* EXERCISE BRIEF: Lines with "Edition": please show every one of them from the listing below.
<<<<
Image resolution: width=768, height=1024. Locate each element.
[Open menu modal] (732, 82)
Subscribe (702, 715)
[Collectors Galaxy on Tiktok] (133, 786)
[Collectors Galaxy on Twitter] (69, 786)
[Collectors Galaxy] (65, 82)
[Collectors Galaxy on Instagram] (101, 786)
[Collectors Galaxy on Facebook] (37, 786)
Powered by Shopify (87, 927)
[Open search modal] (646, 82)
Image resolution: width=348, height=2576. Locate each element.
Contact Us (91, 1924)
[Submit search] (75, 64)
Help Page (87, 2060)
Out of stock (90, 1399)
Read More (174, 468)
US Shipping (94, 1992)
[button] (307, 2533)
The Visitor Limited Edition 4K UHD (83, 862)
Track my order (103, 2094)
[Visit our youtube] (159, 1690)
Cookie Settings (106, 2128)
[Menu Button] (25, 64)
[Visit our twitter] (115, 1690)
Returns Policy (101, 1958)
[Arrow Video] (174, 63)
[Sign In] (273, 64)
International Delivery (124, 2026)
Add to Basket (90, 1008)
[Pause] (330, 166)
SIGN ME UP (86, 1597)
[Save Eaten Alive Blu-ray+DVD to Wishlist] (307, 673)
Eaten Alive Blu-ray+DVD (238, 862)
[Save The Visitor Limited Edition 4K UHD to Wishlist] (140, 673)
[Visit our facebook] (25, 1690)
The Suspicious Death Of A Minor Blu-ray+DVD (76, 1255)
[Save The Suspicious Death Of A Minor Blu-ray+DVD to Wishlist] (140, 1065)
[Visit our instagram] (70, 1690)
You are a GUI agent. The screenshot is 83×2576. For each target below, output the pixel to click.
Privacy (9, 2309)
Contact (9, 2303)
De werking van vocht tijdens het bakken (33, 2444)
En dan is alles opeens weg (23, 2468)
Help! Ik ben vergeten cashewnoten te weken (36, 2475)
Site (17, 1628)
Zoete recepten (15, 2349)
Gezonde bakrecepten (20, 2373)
>>>>
* ANSWER FOR THE TASK:
The Visitor Limited Edition 4K UHD (83, 862)
[Save The Visitor Limited Edition 4K UHD to Wishlist] (140, 673)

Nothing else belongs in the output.